La soledad no es un castigo, es un territorio conquistado
La soledad no es un vacío que debe llenarse a cualquier precio, sino un espacio que se conquista. A través de mi experiencia acompañando procesos, he visto tres formas reales de habitar este territorio:
1. El que recuperó su nombre tras el divorcio
Pienso en Marcos. Tras años de vivir en plural, el silencio de su casa le asustaba. El trabajo terapéutico no fue buscar una nueva cita para tapar el hueco, sino aprender a habitar el centro de su propia vida. Entendió que el divorcio no fue un fracaso, sino el final de un contrato de alma que ya había cumplido su función. Hoy, su soledad es autonomía.
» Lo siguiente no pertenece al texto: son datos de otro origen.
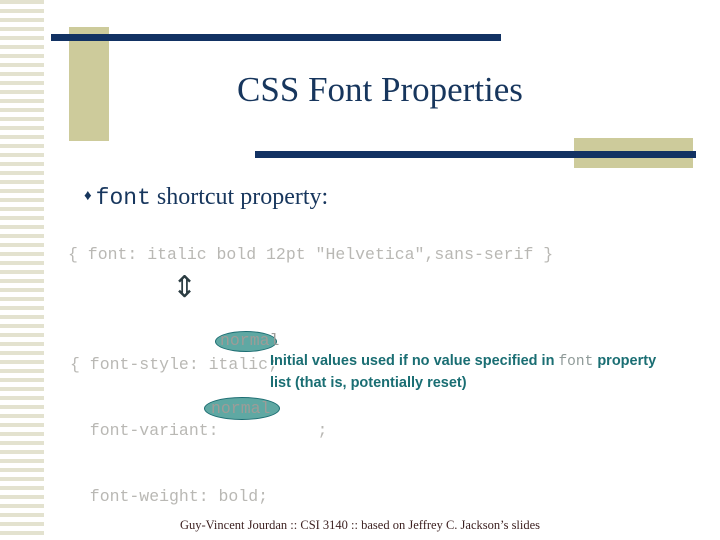  I want to click on navy-rule-middle, so click(476, 154).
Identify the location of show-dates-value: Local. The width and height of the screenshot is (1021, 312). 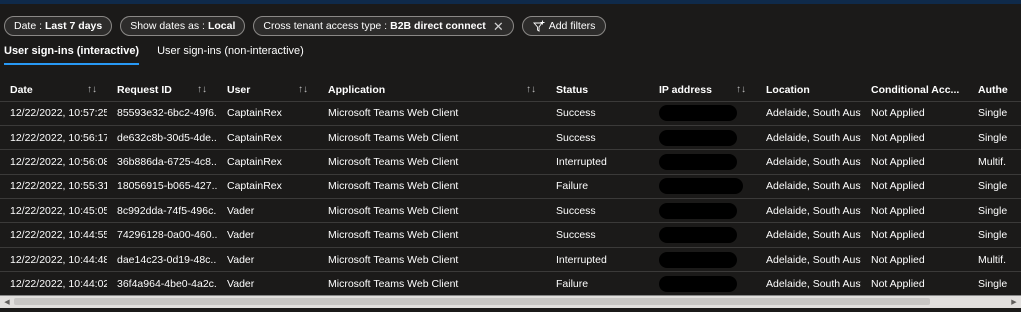
(222, 26).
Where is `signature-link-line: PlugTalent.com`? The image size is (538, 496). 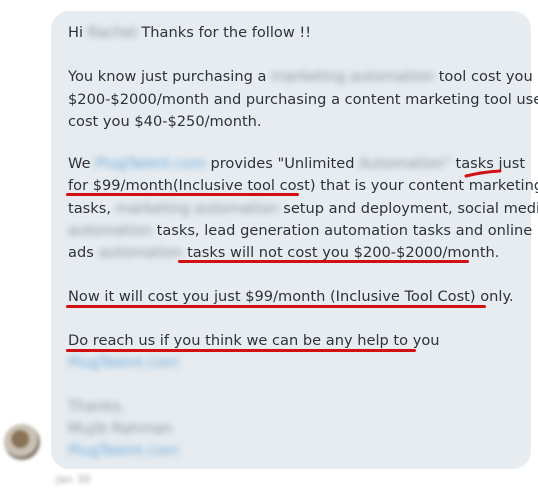 signature-link-line: PlugTalent.com is located at coordinates (124, 451).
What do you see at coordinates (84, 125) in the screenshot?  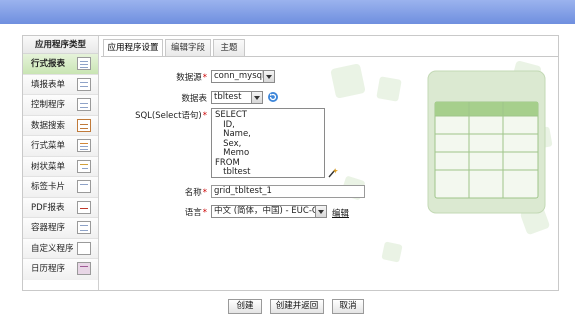 I see `search-data-icon` at bounding box center [84, 125].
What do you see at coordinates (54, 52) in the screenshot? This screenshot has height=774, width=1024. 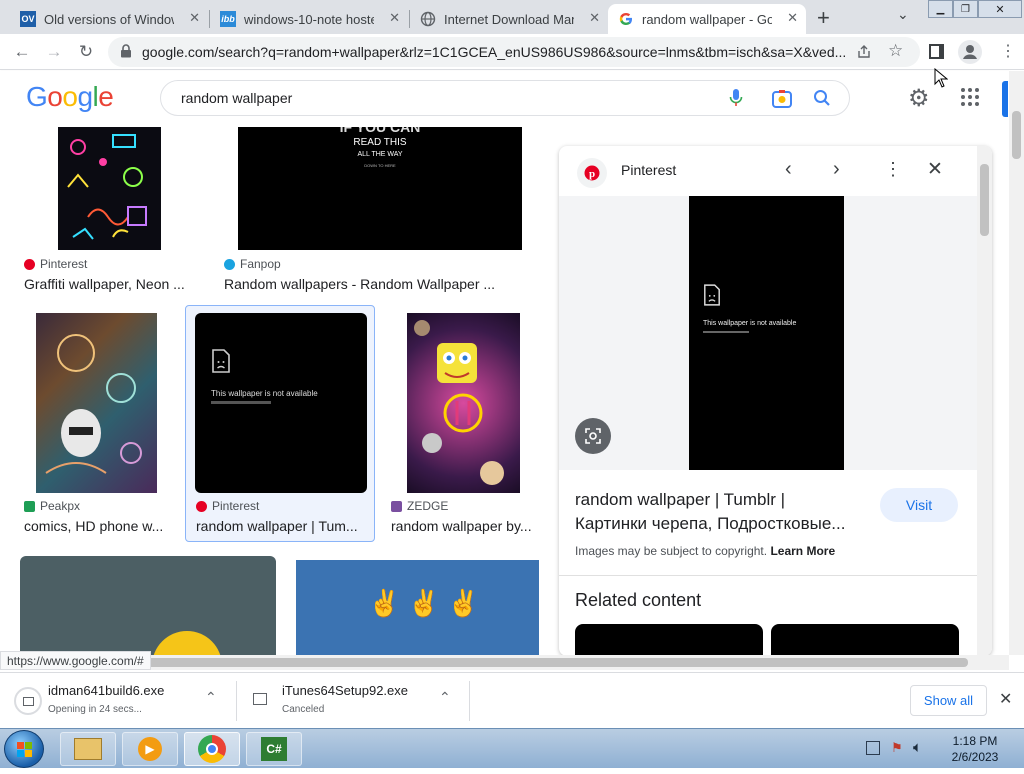 I see `forward-arrow-icon: →` at bounding box center [54, 52].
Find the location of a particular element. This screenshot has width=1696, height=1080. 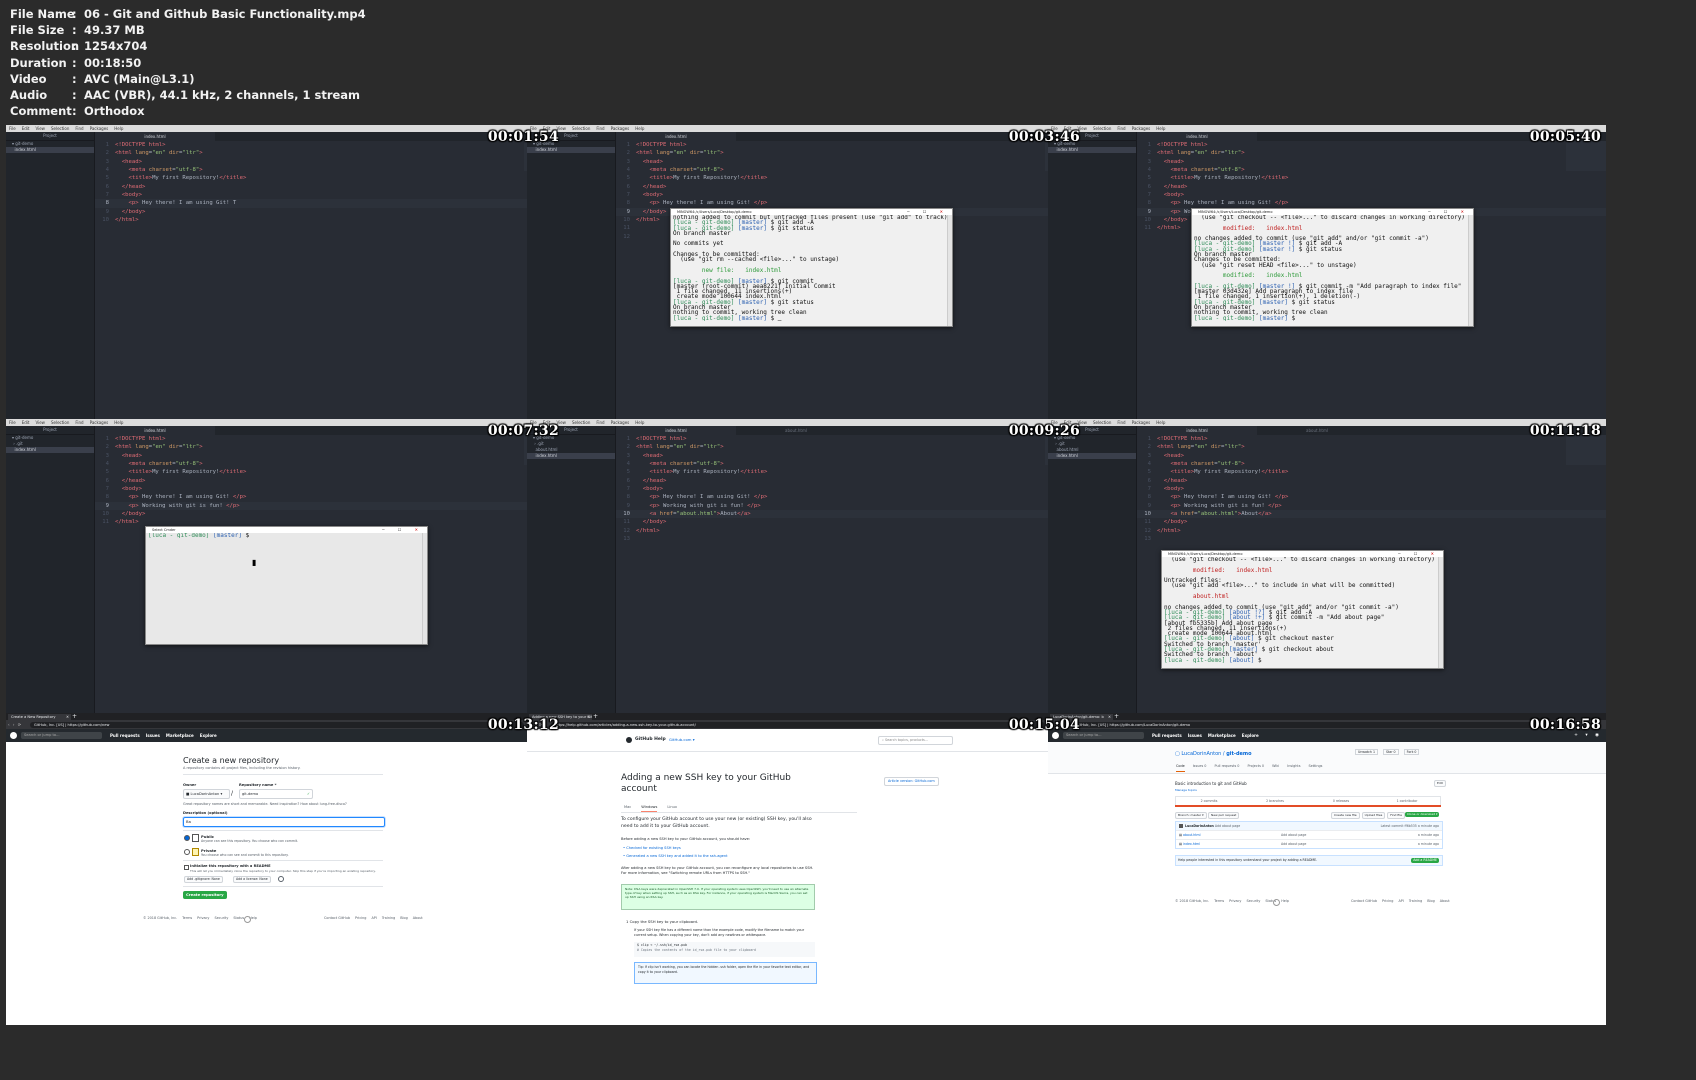

article-version-select: Article version: GitHub.com is located at coordinates (912, 782).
2. Aprender a soltar sin olvidar
Clara, tras perder a su compañero de 30 años, sentía que disfrutar de la vida era traicionar al que se fue. En sesión, miramos algo más grande: la lealtad. ¿La mejor forma de honrar a la muerte es muriendo en vida? No. Clara descubrió que su corazón podía guardar el recuerdo y, a la vez, bombear sangre nueva para ella.
3. La soltería como acto de reparación sistémica
Paula, soltera a los 50, decidió no llenar su casa con alguien solo por miedo al «invierno». Al hacerlo, rompió con la cadena de las mujeres de su familia que aguantaban lo inaguantable por no estar solas. Su soltería es un acto de reparación para su linaje. No está sola; está consigo misma.
Febrero también es tuyo
Si este mes no tienes una reserva para dos, no te sientas fuera de la fiesta. Tal vez tu tarea ahora no es buscar afuera, sino aprender a quedarte contigo cuando las luces se apagan. Mirarte al espejo y reconocer a la persona que siempre ha estado y siempre estará ahí: tú.
Estar entera, sin necesitar que nadie te complete, es el estado más puro del amor. Y eso, créeme, merece celebrarse.